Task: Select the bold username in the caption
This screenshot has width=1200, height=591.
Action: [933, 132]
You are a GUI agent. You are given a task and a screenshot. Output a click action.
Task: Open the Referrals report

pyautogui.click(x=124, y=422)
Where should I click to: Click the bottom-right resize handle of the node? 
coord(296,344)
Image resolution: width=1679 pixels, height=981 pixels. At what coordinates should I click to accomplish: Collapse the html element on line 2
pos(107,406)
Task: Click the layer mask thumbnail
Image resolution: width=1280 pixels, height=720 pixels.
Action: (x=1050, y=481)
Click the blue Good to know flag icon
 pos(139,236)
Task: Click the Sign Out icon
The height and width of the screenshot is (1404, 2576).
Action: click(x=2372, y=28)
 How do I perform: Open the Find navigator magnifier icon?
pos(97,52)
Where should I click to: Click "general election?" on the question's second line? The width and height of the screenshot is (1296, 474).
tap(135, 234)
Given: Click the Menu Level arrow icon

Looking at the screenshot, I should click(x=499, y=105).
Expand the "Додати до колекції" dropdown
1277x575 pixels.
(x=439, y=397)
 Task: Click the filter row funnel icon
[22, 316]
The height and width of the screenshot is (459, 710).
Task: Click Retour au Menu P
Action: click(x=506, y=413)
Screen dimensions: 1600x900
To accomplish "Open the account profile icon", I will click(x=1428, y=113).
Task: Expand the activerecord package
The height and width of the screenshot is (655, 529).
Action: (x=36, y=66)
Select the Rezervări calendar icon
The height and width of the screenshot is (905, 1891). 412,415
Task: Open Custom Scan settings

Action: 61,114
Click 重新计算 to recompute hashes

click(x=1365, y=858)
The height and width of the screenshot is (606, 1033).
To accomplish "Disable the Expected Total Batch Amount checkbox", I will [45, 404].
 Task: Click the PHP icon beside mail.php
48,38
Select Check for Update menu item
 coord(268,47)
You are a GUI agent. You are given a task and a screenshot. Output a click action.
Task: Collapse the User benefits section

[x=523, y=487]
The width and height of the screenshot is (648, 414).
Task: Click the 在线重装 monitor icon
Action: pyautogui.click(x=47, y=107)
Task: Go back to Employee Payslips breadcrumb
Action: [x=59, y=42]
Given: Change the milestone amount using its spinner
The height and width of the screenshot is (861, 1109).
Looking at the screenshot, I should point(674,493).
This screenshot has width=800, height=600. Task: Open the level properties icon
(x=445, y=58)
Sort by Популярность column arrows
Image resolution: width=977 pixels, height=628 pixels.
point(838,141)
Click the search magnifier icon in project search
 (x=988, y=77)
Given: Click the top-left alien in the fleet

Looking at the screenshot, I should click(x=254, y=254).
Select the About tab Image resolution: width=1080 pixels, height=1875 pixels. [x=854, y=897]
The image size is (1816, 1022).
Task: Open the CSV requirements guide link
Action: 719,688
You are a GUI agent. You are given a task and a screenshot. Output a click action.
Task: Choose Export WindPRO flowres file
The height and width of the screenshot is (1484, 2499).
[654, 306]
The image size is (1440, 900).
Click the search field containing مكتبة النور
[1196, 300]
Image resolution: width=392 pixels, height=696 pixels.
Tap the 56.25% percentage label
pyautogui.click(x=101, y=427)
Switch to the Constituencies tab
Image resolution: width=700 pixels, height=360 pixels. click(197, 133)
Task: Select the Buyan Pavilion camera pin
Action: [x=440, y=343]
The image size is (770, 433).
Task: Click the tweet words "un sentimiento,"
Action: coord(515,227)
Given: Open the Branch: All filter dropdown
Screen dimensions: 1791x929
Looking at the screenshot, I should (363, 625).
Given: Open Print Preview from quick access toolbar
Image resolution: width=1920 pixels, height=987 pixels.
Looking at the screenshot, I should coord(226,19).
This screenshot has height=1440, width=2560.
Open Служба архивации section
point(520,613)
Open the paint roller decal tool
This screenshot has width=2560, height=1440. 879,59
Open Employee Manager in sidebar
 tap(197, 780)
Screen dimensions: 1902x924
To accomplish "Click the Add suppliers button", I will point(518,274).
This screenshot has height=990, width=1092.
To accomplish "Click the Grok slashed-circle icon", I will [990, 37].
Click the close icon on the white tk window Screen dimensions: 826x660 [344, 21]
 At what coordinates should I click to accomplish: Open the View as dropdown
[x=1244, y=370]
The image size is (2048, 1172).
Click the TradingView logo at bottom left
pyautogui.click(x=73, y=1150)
···
■ What is expected: Please copy out the data from the line containing "Click the close" through the end, keeping every line, and shift each coordinate in the answers up by 94. Leave the other numbers as they are.

■ Full response:
Click the close icon on the white tk window Screen dimensions: 826x660 [438, 115]
 At what coordinates should I click to accomplish: Open the View as dropdown
[x=1338, y=464]
The image size is (2048, 1172).
Click the TradingView logo at bottom left
pyautogui.click(x=167, y=1244)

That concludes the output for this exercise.